What is the distribution of $R$? Provide the name and parameters of the appropriate distribution. Explain your answer.

Answer

$R$ is counting the number of successes'' (or 1s) out of $100$ total independent Bernoulli trials, where asuccess’’ is defined as answering the question correctly, and each question is a trial. The trials are independent because the student selects a random answer with the same probability distribution, no matter whether the other answers are chosen. The probability of ``success’’ on any single trial is $1/5 = 0.2$, so, $R$ must follow a binomial distribution with $n = 100$ and $p = 0.2$.

23.3.2 (b)

Find $\mathbb{E}[R]$

Answer

From class, the expectation of a $\text{Binomial}(n,p)$ random variable is always $np$. So, we obtain: \[\mathbb{E}[R] = n \cdot p = 100 \cdot 0.2 = 20\]

Reminder About Binomial Random Variables

Remember that a binomial random variable is just a sum of Bernoulli random variables.

If you forget what its expectation is, you can write it as a sum of Bernoullis and then apply the linearity of expectations to compute it.

23.3.3 (c)

True or False: $\text{SD}(R) = \text{SD}(W)$? Remember that $\text{Var}(X) = \text{SD}(X)^2$.

Answer

True. Note that $R + W = 100$. Hence,

\[ \begin{aligned} \text{Var}(R) &= \text{Var}(100 - W) \\ &= (-1)^2 \text{Var}(W) \\ &= \text{Var}(W) \end{aligned} \]

We use the non-linearity of variance, $\text{Var}(aX+b) = a^2 \text{Var}(X)$, to simplify the expression.

23.3.4 (d)

True or False: $\text{Var}(R + W) = \text{Var}(2R)$.

Answer

False. While $R$ and $W$ have the same distribution (since $W = 100 - R$ and both are binomially related), they are not , nor are they the same random variable.

We know that: \[ R + W = 100 \] so $R + W$ is a constant, and therefore: \[ \text{Var}(R + W) = \text{Var}(100) = 0. \]

However, \[ \text{Var}(2R) = 4\text{Var}(R), \] which is strictly greater than 0, since $R$ is a random variable.

This demonstrates that even if two random variables have the same distribution, expressions involving both of them (like sums) depend on their relationship.

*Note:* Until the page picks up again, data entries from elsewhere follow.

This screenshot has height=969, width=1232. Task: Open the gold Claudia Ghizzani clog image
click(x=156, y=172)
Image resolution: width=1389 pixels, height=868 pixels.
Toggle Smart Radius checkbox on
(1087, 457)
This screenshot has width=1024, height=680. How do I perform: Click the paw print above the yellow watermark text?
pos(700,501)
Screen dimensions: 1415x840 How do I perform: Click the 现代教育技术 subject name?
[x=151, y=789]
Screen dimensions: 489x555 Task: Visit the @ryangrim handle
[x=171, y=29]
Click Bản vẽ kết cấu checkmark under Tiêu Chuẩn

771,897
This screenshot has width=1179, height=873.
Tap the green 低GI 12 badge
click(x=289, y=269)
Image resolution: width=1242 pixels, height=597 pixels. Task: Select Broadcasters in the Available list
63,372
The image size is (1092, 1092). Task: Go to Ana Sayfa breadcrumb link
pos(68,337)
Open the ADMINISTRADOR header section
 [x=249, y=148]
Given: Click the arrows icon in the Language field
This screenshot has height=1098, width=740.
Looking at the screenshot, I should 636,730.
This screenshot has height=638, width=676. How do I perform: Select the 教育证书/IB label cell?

In this case, $R$ and $W$ are perfectly negatively correlated—they add to a constant—which is why their sum has zero variance.

23.3.5 (e)

Find $\mathbb{E}[S]$, the student’s expected score on the test.

Answer

The student’s score on the test is a function of how many they get correct and how many they get incorrect. Using the point scheme given in the question, we can write this score as $S = 4R - W$ since each correct answer is awarded $4$ points, and each wrong answer is penalized by $1$ point. Note that $S$ is also a random variable since it is a function of random variables $R$ and $W$. Note that $R + W = 100$, since there are $100$ questions. Substituting $W = 100 - R$ and using linearity of expectations, we see:

\[ \begin{aligned} \mathbb{E}[S] &= \mathbb{E}[4R - W] \\ &= \mathbb{E}[4R - 100 + R] \\ &= \mathbb{E}[5R - 100] \\ &= 5\mathbb{E}[R] - 100 \end{aligned} \]

Substituting $\mathbb{E}[R] = 20$ from part (b), we see the students expected score on the exam using this guessing strategy is $0$.

23.3.6 (f)

Find $\text{SD}(S)$.

Answer

We know from the question above that we can write $4R - W$ as $5R - 100$. Since the variance of a random variable plus a constant is just the variance of the original random variable:

\[ \begin{align*} \text{Var}(S) &= \text{Var}(5R - 100) \\ &= 5^{2}\text{Var}(R) \\ &= 25\text{Var}(R) \end{align*} \]

We know that the variance of a $\text{Binomial}(n,p)$ variable is $np(1-p)$. Plugging in the values of $n, p$ from part (a), we see $\text{Var}(R) = 16$, giving us $\text{Var}(S) = 400$. Hence, $SD(S) = \sqrt{400} = 20$.

Why Compute Expectations and Standard Deviations?

It can be helpful to understand why we compute things like the expectation and standard deviation of a random variable:

The expectation tells us the average score a student would get if they took the test multiple times using the same strategy.
On any single attempt, the score may differ from this expectation.
The standard deviation (or variance) gives us a sense of the variability—how much we expect the score to differ from the average.